食中毒を防ぐためには、以下のような5つのポイントがあります。この5つのポイントは、WHO(世界保健機構)が発表したものです。

1.「清潔に保つ」
正しい手洗い、まな板・包丁など調理器具の洗浄・消毒、防虫・防ソ(ネズミ駆除)で、細菌やウイルスなど微生物を食品につけない。

2.「生の食品と加熱済み食品とを分ける」
異なる食材を分けて取り扱う。まな板・包丁は加熱済み食品用など用途別の区別を!

3.「よく加熱する」
加熱が必要な食品はよく加熱する。
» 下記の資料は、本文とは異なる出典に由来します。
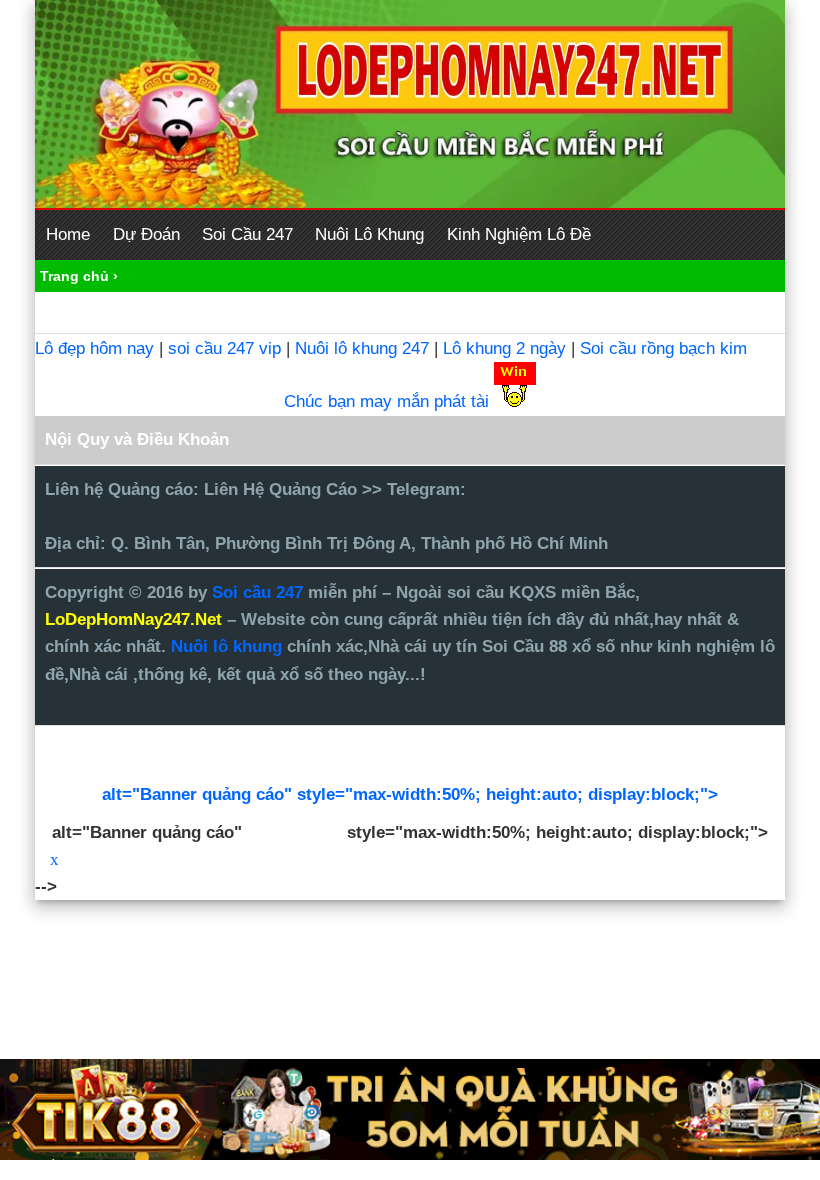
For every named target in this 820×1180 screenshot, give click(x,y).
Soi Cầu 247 (247, 234)
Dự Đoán (146, 234)
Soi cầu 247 (260, 592)
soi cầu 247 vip (224, 348)
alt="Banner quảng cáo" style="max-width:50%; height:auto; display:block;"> (410, 794)
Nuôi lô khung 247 (362, 348)
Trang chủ (74, 276)
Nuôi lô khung (226, 646)
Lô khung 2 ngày (507, 348)
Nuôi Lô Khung (369, 234)
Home (68, 234)
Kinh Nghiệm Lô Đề (519, 234)
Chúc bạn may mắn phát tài (386, 401)
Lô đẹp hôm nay (94, 348)
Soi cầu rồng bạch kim (663, 348)
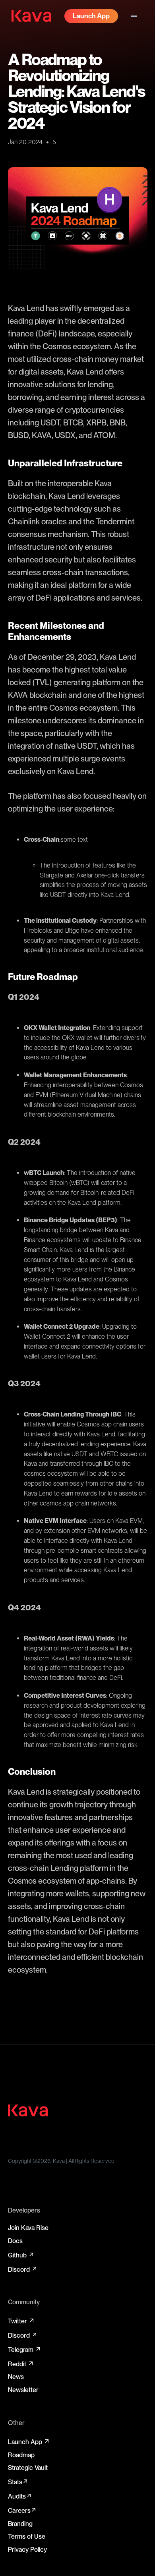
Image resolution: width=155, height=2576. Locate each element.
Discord (23, 2269)
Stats (18, 2482)
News (16, 2377)
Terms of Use (26, 2536)
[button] (133, 15)
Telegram (24, 2350)
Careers (22, 2510)
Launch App (29, 2442)
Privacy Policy (27, 2549)
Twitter (21, 2321)
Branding (20, 2524)
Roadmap (21, 2455)
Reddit (21, 2364)
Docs (15, 2241)
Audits (20, 2496)
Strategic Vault (28, 2468)
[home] (31, 16)
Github (21, 2255)
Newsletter (23, 2390)
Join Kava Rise (28, 2228)
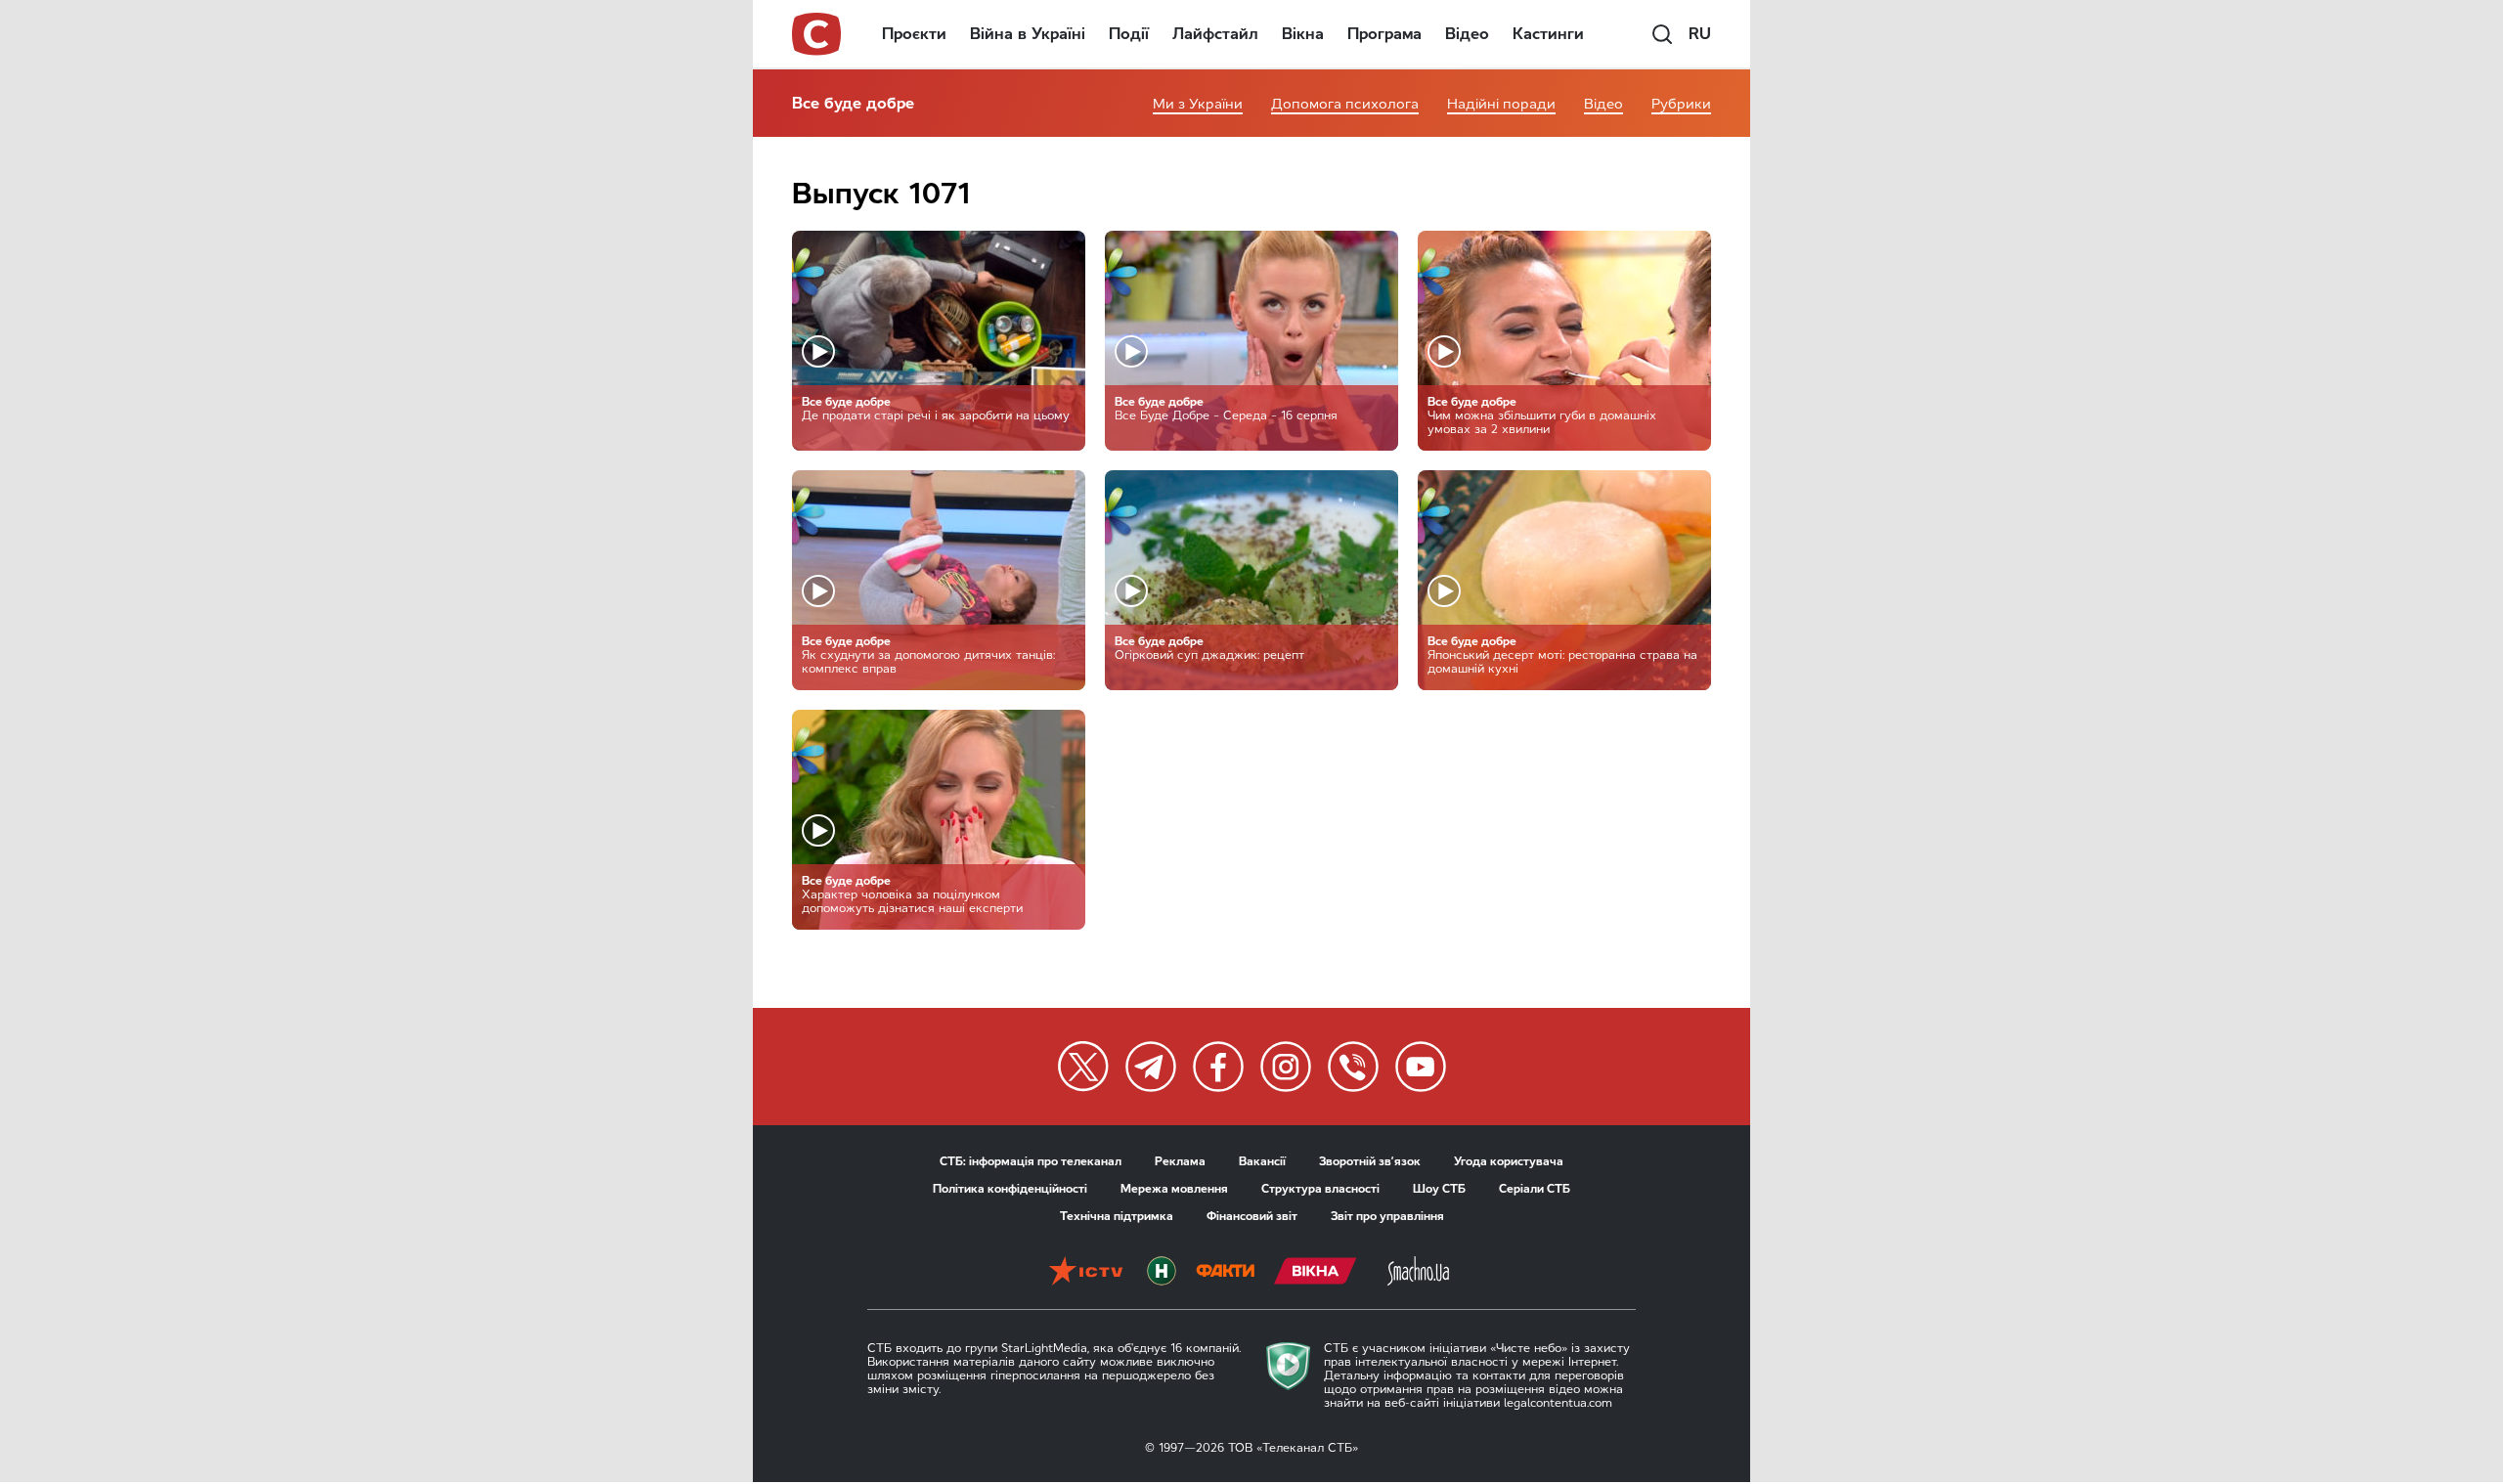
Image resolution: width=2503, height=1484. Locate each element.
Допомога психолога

調理済み食品もよく再加熱を!!

4.「安全な温度に保つ」
調理済み食品を室温に2時間以上放置しない。温かいものは温かい状態で。冷たいものは冷たい状態(冷却)で。

5.「安全な水と原材料を使用する」
野菜や果物など生で食べる食材をよく洗う。消費期限を過ぎたものは食べないようにする。

食中毒は社会的信用を失うだけではなく、感染者に取り返しのつかない苦痛を与える場合もあります。したがって、食品を安全に取扱うための意識を向上させることが最も大切であり、その意識こそが食中毒を防ぐ最大の防御壁となるのです。